CBS 2 - Search Results

The following is an archived video story. The text content of that video story is available below for reference. The original video has been deleted and is no longer available.

Cell Phone Tax On The Way?

CEDAR RAPIDS, IA (CBS 2/FOX 28) -- Your cell phone bill could go up in the near future.

The White House is pushing for an extra tax to an already long list of government fees and surcharges. The tax would cost cell phone users an extra $5 a year, which would amount to about 40 cents a month.

The money would go to create the 'Connect Ed' program, which would put high speed internet in 99 percent of classrooms nationwide.

For Emily Geertz, mother of 3 little ones, it's about time.

I think the US is way behind in having access to high speed internet when you look at other countries, Geertz said.

Her children and other students nationwide would benefit, but some are wondering at what cost?

The president has advocated an administrative unilateral action to get this done, said White House Deputy Press Secretary Josh Earnest. We're not gonna wait for congress to act.

> _SOURCE EXCERPT_:
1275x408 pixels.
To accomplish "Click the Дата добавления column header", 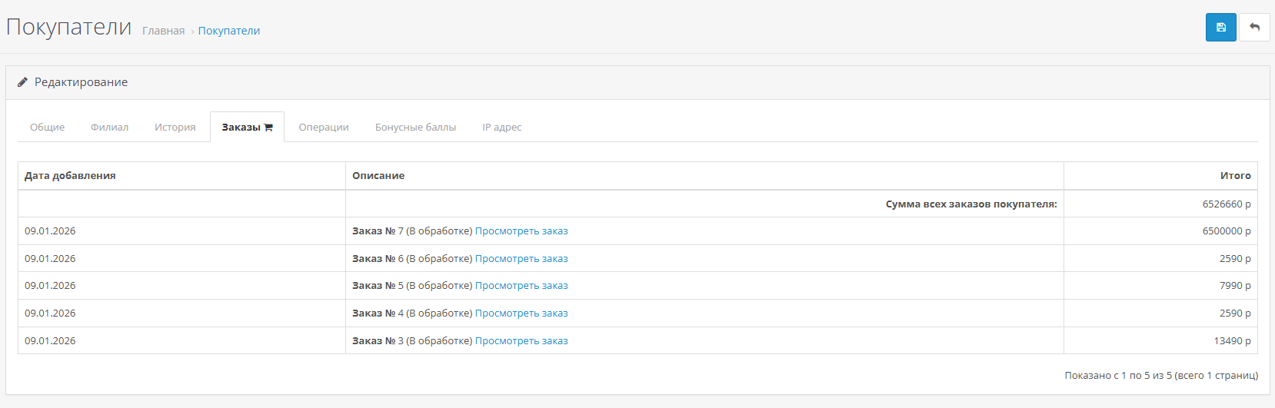I will coord(70,176).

> _EXERCISE TASK 1_:
Answer these questions from the cell phone tax story, which appears before the listing:
(a) How much would the tax cost cell phone users each year?
(b) What percentage of classrooms nationwide would the 'Connect Ed' program put high speed internet in?
(c) How many children does Emily Geertz have?
> _EXERCISE TASK 2_: Print everything in the cell phone tax story from "Cell Phone Tax" down to "cents a month.".
> _EXERCISE TASK 3_:
Using the cell phone tax story, say whether each statement agrees with it. Answer yes or no, and quote the words that decide it.
(a) The original video can still be watched.
(b) The money from the tax would go to create the 'Connect Ed' program.
(c) The White House intends to wait for Congress to act.

> _FULL OUTPUT 1_:
(a) $5 a year (about 40 cents a month)
(b) 99 percent
(c) 3

> _FULL OUTPUT 2_:
Cell Phone Tax On The Way?

CEDAR RAPIDS, IA (CBS 2/FOX 28) -- Your cell phone bill could go up in the near future.

The White House is pushing for an extra tax to an already long list of government fees and surcharges. The tax would cost cell phone users an extra $5 a year, which would amount to about 40 cents a month.

> _FULL OUTPUT 3_:
(a) No. "The original video has been deleted and is no longer available."
(b) Yes. "The money would go to create the 'Connect Ed' program"
(c) No. "We're not gonna wait for congress to act."